В Германию — на пенсию!
14 декабря 1918 г. Скоропадский подписал манифест об отречении и бежал из Киева. К 20 декабря на всей территории гетманской Украины, за исключением района Одессы и части Екатеринославской губернии, была восстановлена власть Украинской народной республики (УНР).
Оно и правильно — Украина Скоропадского была германским проектом, а УНР тяготела к победившей Антанте, которая, впрочем, взаимностью украинцам не отвечала, считая их экзотической разновидностью большевиков.
Павел Скоропадский поселился в Берлине. Чувствовал себя он отлично, но, поскольку жизнь вел широкую, семейство было большое, а всех богатств с Украины вывести он не смог, германское правительство платило ему пенсию в 10 000 марок и оплатило часть его долгов на сумму в 45 000 марок.
Факт стал широко известен, и бывший русский генерал и украинский гетман стал мишенью для совсем уж презрительных фраз и небрежительного к нему отношения.
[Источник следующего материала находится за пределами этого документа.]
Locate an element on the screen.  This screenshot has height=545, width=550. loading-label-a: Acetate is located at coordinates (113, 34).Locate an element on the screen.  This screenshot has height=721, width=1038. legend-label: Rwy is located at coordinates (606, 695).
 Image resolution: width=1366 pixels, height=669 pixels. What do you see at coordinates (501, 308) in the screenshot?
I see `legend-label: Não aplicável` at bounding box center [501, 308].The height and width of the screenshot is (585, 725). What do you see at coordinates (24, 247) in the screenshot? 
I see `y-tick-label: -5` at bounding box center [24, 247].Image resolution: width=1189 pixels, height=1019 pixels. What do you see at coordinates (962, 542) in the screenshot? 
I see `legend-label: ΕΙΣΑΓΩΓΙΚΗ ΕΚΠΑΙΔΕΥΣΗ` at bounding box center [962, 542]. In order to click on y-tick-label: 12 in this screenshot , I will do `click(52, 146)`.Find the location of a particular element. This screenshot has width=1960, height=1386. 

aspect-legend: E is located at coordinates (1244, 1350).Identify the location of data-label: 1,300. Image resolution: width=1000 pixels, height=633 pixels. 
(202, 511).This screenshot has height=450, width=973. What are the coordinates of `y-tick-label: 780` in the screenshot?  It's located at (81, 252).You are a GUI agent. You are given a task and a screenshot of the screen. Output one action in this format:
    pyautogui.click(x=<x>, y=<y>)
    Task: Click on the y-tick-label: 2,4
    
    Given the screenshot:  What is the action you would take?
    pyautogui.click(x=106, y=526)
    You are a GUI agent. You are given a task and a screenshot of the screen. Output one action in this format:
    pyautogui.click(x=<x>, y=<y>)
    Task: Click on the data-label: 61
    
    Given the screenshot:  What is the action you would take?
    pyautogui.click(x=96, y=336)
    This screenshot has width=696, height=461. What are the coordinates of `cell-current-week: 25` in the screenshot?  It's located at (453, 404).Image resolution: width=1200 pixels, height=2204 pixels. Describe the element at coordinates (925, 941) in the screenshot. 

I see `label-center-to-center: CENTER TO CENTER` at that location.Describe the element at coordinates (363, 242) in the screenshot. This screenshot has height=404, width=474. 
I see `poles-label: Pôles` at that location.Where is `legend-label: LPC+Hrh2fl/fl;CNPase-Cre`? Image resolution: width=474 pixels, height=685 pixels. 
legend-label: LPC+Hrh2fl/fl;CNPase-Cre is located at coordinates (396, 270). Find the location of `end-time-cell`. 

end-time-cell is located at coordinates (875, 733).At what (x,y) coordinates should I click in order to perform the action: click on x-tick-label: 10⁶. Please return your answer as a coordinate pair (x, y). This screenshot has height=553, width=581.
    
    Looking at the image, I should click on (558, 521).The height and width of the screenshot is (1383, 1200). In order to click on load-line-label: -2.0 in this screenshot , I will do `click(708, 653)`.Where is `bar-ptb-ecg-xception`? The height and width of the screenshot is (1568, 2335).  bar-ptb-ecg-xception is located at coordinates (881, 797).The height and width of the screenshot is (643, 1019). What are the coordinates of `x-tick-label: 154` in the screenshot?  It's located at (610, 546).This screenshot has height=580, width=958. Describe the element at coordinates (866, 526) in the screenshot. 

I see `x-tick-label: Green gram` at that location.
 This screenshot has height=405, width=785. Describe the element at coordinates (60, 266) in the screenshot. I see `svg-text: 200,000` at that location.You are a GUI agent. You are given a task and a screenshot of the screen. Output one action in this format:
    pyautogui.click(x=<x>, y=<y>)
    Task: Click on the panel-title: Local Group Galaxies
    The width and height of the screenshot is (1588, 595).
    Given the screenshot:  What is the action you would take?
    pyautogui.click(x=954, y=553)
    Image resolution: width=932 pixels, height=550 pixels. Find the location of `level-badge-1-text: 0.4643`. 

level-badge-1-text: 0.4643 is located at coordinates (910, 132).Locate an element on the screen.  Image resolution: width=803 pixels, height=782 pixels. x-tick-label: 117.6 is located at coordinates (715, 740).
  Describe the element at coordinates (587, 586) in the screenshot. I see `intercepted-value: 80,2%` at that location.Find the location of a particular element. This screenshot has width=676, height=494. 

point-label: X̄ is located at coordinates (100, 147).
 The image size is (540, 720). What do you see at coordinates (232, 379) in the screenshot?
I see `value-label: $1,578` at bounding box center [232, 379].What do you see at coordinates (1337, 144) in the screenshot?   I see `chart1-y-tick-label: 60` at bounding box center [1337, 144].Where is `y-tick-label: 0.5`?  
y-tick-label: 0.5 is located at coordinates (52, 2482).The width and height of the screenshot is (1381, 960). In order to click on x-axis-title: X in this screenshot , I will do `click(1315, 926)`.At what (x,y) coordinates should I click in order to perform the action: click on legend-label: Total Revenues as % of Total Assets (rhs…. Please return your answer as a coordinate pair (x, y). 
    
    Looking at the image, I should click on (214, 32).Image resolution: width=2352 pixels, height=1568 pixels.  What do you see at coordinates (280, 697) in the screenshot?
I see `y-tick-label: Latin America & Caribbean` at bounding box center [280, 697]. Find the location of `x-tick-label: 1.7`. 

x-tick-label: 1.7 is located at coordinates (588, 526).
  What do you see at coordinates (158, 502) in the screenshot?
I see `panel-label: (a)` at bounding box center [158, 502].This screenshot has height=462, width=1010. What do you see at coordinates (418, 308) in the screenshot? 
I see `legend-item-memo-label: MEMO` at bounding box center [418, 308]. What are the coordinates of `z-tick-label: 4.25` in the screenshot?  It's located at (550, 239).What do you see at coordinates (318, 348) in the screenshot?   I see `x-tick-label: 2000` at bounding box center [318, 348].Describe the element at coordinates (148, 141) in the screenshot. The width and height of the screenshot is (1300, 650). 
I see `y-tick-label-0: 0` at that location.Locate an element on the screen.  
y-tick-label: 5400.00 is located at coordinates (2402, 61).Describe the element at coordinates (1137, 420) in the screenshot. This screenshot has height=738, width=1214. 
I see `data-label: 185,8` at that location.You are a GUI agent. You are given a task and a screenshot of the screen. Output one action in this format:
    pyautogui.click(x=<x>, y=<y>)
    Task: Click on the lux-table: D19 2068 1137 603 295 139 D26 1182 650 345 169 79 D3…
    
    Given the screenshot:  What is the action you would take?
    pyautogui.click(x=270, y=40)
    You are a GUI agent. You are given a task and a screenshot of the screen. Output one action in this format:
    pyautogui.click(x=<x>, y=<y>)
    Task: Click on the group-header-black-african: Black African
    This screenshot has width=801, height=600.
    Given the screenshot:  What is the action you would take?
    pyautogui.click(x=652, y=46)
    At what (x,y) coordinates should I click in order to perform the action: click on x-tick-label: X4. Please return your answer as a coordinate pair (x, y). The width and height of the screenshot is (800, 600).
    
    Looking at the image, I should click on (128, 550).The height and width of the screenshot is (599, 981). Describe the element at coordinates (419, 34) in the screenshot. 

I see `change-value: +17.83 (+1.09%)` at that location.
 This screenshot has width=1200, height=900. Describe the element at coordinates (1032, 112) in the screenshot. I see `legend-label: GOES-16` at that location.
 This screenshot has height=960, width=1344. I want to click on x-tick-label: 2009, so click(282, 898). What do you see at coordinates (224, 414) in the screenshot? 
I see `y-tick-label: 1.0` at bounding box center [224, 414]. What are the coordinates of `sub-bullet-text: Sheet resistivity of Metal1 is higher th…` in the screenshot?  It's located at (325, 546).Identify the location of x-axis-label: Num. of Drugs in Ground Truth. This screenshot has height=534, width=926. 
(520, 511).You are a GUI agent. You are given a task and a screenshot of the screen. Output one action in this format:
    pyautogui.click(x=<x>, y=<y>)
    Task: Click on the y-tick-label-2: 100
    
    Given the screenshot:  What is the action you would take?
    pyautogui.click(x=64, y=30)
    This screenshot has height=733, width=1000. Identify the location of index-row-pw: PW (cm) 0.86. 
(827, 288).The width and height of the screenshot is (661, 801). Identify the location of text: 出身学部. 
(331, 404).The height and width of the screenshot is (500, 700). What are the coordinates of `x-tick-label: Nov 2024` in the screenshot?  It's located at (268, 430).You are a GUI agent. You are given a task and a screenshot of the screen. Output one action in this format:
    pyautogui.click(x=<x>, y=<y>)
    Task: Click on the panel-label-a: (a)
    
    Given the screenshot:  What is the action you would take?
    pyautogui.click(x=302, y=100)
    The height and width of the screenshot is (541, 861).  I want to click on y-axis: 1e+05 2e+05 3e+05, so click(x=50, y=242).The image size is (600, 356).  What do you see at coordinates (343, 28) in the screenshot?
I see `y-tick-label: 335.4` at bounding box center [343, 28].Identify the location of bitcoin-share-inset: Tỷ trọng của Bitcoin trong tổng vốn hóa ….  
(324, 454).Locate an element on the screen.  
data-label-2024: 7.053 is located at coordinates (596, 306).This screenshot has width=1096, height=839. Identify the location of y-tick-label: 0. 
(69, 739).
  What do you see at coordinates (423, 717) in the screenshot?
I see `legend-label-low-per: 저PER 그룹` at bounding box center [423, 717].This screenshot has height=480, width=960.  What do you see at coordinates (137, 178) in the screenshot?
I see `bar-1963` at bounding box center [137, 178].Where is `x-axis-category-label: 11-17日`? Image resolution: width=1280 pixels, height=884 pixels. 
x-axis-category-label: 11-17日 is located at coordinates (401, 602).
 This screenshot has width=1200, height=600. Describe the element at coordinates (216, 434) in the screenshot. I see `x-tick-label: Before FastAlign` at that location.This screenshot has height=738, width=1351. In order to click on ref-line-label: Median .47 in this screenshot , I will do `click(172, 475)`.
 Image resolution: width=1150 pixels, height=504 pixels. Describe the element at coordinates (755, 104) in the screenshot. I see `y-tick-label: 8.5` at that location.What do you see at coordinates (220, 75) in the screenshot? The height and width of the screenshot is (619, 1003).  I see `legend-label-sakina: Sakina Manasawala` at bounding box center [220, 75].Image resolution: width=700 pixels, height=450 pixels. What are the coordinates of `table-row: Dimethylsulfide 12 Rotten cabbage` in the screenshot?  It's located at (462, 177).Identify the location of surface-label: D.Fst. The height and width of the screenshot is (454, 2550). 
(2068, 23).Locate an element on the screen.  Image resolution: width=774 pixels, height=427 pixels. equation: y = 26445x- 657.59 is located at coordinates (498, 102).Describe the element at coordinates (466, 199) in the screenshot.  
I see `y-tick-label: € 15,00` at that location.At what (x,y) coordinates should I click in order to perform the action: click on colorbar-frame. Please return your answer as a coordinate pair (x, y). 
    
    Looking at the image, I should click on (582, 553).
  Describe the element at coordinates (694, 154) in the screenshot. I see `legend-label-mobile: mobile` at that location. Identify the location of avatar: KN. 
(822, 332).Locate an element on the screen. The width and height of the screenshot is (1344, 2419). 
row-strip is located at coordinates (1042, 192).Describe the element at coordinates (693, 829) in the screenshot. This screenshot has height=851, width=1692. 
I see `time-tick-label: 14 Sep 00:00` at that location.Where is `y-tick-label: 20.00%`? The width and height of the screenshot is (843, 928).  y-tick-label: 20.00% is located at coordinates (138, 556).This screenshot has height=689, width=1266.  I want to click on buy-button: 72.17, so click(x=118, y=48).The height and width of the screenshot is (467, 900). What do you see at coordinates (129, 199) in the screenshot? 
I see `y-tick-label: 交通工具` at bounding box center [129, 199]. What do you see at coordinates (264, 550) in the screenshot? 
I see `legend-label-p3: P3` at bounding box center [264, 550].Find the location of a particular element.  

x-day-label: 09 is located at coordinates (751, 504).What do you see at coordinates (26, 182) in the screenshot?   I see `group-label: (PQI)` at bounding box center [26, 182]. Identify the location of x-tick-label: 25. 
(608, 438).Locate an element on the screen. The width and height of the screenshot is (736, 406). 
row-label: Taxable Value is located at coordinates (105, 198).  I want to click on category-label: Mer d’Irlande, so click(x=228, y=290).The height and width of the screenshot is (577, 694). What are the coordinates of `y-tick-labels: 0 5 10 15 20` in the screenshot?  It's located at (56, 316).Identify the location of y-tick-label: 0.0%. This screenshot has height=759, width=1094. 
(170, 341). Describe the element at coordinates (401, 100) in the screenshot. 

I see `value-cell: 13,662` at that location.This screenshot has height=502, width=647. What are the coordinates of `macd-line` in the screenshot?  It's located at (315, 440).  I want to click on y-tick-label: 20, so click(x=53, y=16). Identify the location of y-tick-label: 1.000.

Последний раз престарелый Скоропадский получил возможность вернуть себе хотя бы часть доброго имени в 1941 году, когда категорически отказался от службы гитлеровской Германии в ее войне с его родиной. Смерть его, как и многое в его судьбе, тоже была неожиданной — попал под американскую бомбежку и умер от последствий серьезной контузии.